Re: Re: Re: original definition vs final language

Replies are listed 'Best First'.
Re: Re: Re: Re: original definition vs final language by thraxil (Prior) on Oct 25, 2002 at 14:53 UTC
...ANY language that uses arbitrarily nested parenthesis (as in to any level of nesting)... the rest of your post is spot on (++) but this part i believe is wrong. arbitrarily nested parenthesis are a canonical example of a construct that can't be matched by a finite acceptor (DFA\|NFA) but can easily be matched by a pushdown automata (just push everytime you see an open paren, pop everytime you see a closed paren), and hence are valid in context-free languages. almost every textbook on automata and formal languages i've seen uses that as the transition between the Regular Languages chapter and the Context-Free Languages chapter. anders pearson	[reply]
Re: Re: Re: Re: Re: original definition vs final language by demerphq (Chancellor) on Oct 25, 2002 at 15:14 UTC
Hmm. Ok, its quite possible i got that wrong. Ill double check in the dragon when I get home (hopefuly soon.) But surely the stack itself is a form of context? I mean without _somehow_ counting how many parens you have gone through how do you determine if all the parens have been properly balanced? And counting would seem to me to be a form of context. Also how does such an approach determine that `([)]` is an error without context? (Hmm, is the last a good point, im not real sure.) BTW, Im really not offering the above as a definitive statement (just in case anybody missed the ?), just my gut reaction. Thanks for the reply, I had a feeling after I had posted it that someone would call me on this one, and that i wouldnt be able to properly respond until I get home. sigh --- demerphq my friends call me, usually because I'm late....	[reply] [d/l]

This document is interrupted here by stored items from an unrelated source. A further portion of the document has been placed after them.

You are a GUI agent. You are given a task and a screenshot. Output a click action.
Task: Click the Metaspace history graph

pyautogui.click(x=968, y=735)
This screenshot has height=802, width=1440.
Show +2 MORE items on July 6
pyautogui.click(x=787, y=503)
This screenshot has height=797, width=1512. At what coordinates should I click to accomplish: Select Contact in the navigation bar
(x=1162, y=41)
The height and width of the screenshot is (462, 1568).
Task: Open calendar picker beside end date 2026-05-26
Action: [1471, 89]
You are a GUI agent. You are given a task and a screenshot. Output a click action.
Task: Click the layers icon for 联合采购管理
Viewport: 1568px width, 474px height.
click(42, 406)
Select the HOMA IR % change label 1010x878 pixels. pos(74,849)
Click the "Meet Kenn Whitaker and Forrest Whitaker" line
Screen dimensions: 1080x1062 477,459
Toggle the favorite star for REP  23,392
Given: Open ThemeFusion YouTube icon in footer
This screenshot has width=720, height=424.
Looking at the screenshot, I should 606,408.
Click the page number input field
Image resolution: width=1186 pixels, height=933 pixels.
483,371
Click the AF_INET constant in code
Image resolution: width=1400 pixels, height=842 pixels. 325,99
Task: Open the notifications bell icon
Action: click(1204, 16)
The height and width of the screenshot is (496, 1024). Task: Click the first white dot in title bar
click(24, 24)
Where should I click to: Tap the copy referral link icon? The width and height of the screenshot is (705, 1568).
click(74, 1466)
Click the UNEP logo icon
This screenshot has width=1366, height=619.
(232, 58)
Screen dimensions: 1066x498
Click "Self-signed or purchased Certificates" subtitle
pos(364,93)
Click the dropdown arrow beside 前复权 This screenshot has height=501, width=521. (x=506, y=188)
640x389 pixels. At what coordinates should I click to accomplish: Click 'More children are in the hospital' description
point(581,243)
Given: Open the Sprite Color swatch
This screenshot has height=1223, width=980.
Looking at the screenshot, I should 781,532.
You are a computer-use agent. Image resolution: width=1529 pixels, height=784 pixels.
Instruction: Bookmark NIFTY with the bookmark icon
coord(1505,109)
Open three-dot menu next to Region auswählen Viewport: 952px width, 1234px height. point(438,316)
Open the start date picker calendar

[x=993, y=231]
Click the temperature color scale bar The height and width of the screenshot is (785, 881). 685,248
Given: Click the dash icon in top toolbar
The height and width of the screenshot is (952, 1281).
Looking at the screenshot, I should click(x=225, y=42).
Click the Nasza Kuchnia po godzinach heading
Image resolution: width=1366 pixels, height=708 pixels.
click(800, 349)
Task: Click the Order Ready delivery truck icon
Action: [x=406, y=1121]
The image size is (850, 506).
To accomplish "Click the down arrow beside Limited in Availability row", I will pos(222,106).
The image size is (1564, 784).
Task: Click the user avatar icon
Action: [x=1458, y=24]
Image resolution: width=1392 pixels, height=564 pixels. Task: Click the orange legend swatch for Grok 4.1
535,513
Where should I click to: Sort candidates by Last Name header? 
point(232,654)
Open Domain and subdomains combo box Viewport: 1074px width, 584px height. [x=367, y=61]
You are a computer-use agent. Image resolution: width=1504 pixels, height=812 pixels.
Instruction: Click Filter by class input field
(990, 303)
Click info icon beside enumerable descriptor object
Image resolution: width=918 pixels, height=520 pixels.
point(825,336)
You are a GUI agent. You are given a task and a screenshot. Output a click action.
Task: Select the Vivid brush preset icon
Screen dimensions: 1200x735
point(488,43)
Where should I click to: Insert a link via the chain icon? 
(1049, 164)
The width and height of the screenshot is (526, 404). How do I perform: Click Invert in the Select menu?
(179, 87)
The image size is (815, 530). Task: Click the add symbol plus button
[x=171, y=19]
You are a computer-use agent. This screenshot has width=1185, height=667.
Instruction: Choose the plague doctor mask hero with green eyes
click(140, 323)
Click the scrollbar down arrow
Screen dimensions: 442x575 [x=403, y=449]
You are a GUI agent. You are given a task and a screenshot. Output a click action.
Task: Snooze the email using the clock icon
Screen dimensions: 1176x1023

Re: Re: Re: Re: Re: Re: original definition vs final language by thraxil (Prior) on Oct 25, 2002 at 17:46 UTC
i think you're misunderstanding the meaning of the word 'context' in the term 'context-free grammar'. 'context' isn't the same as 'memory'. check out this wikipedia entry for a decent discussion of CFGs. i've had the idea of writing an article on formal language and automata theory aimed at perl programmers floating around in the back of my mind for a while. maybe i should get around to doing that soon. the short version as it relates to the topic at hand is this: a Finite Automata is a state machine with a finite number of states. it essentially has 'memory' equal to the number of states in its definition. a pushdown automata is a state machine that uses a stack to store its state so it can essentially have infinite 'memory'. however, because it can only push and pop the stack, it doesn't have a sense of 'context'; it can only see what's at the top of the stack. beyond pushdown automata there are turing machines which use a tape and can access it at any point, so they are able to have a sense of 'context'. languages are defined by the kind of automata that accept them: regular languages are accepted by finite automata, context-free languages are accepted by pushdown automata, context-sensitive languages are accepted by finite turing machines, and recursively enumerable languages are accepted by infinite turing machines. the mapping of languages to machines and how it all fits together is called the Chomsky Hierarchy. that was a gross simplification of the whole thing. hopefully i can make up for it with a full article in the near future. anders pearson	[reply]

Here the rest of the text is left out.